Most of it is on the right track and looking great, here is complete code review:

  • Refactor

+ check for the special 'eCommerce' goal id
+ $realGoalId = $idGoal == Piwik_Archive::LABEL_ECOMMERCE_ORDER ? 0 : $idGoal;
same as existing code in line 360: $idGoal = ($idGoal == Piwik_Archive::LABEL_ECOMMERCE_ORDER) [....]
can be refactored in a protected function

  • + if we're doing the goal overview, we have to get data tables for every goal

Here the aggregation of all goals is done at runtime, the api will fetch N times the report and sum it. In PIwik generally we pre-aggregate all data as much as possible. Here I would suggest to aggregate the sum of all goals into the 'overview' in the archive helpers for these reports. It would make code easier also and remove the IF ELSE from the function getGoalSpecificDataTable so it would be simple.

  • tag cloud should be enabled in the reports
  • public function getGoals( $idSite, $columns ); - I agree that this could be a good idea, but we cant do it for just one api function and not others (websites, users, reports etc). It would have to be a generic thing. Please revert.
  • generally the variable names containing "metric" refer to what we call "record" in the archive table, since they are often name of blobs rather than metrics
  • the function createRangeDataTable() is not necessary, since you can instead put the "label" string building in the function buildReduceByRangeSelect(). This is what is done in the similar report in VisitorInterest.php function getTablePageGap
  • buildRangeDataTableFromRow() looks like it sums rows together. Take a look at other archiving examples that sum data, there are functions in the datatable and archive classes to sum
  • > Modified this template so the goal ID would be sent with AJAX requests that require it. In this case these reports would be the 'visits to conversion' and 'days to conversion' reports.

About use_goalid - is it used only to define the idGoal that the report should be displayed for ? in this case you can use idGoal which is already used in other reports (and in fact will be set already when querying your report and looking at specific goal). Why is idGoal not always passed when the report itself is queried for an idGoal ?

  • + protected function getDataTable($name, $idSite, $period, $date, $segment, $index = Piwik_Archive::INDEX_NB_VISITS)

$index renamed to $column

  • $totalVisitors = $dataTable->getRowFromId(0)->getColumn(Piwik_Archive::INDEX_NB_UNIQ_VISITORS);

+ $dataTable->queueFilter('ColumnCallbackAddColumnPercentage', array(
+ 'visitors_percent', 'nb_uniq_visitors', $totalVisitors));
Why row 0 contains the sum of all data?

  • getNumberOfVisitorsByVisitNum renamed in getNumberOfVisitorsByVisit (idem for VisitorInterest_VisitorsByVisitNum
  • +		// sum the visitorsByVisits datatable w/o assigning a 'summed' label. The visitor_count_visits
    +		// column of log_visits will be unique per visitor and across every time period, so
    +		// the sum of visitor counts in this table is still a valid visitor count.
    
    While your solution is more "correct" in Piwik we must tradeoff performance with absolute correctness over a large date range. In all existing reports, appart from the "Unique Visitors" metric, we do sum visits across dates. In this case, we want to do the same, for consistency (we don't want to only process these 2 reports for all periods), but also for performance (takes cpu time and additional code).
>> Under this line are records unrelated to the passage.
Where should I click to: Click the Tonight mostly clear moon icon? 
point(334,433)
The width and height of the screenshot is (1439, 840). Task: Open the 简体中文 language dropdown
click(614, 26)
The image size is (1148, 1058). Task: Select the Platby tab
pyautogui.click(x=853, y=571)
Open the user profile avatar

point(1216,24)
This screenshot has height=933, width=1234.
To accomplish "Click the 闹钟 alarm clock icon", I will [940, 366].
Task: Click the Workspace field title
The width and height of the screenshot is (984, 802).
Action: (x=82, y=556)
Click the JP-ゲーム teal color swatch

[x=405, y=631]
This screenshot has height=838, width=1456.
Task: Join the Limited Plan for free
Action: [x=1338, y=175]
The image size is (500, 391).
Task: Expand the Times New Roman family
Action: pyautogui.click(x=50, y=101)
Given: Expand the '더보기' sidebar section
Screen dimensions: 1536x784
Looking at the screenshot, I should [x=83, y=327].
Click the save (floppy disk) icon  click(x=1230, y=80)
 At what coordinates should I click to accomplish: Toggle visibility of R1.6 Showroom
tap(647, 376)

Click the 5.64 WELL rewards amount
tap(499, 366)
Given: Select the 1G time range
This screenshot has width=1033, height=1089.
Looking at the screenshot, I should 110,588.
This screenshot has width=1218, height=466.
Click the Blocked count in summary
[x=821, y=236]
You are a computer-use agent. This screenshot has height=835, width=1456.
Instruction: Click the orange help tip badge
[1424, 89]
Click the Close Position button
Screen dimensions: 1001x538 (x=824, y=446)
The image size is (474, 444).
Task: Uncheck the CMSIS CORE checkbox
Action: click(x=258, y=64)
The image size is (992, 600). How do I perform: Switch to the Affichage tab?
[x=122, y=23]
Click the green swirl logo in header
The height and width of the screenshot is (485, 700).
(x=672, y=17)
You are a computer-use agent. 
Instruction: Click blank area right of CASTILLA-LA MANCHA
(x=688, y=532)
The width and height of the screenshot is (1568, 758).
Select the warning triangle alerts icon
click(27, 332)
So, here I vote for revert of the changes & new logic in the VisitorInterest.php archiving techniques. (remove uniq visitors and put visits instead, and just sum the reports over several days for week/month/range archives).

Let me know your thoughts and if you have any question! looking forward to next patch :)

comment:18 in reply to: ↑ 17 ; follow-up: Changed 3 years ago by capedfuzz (diosmosis)

Thanks for taking the time to review my patch (especially so promptly :)).

Replying to matt:

About use_goalid - is it used only to define the idGoal that the report should be displayed for ? in this case you can use idGoal which is already used in other reports (and in fact will be set already when querying your report and looking at specific goal). Why is idGoal not always passed when the report itself is queried for an idGoal ?

I checked again, and it is passed, but the parameter is named 'filter_only_display_idgoal'. Must've missed it :)

There is something else, though. None of the other reports seem to actively use the goal id. They all seem to select one blob which contains all the data, then only display some of it (which explains the 'filter_only_display_idgoal' parameter). My patch, on the other hand, will create a record for every goal. Is the former approach desired rather than mine?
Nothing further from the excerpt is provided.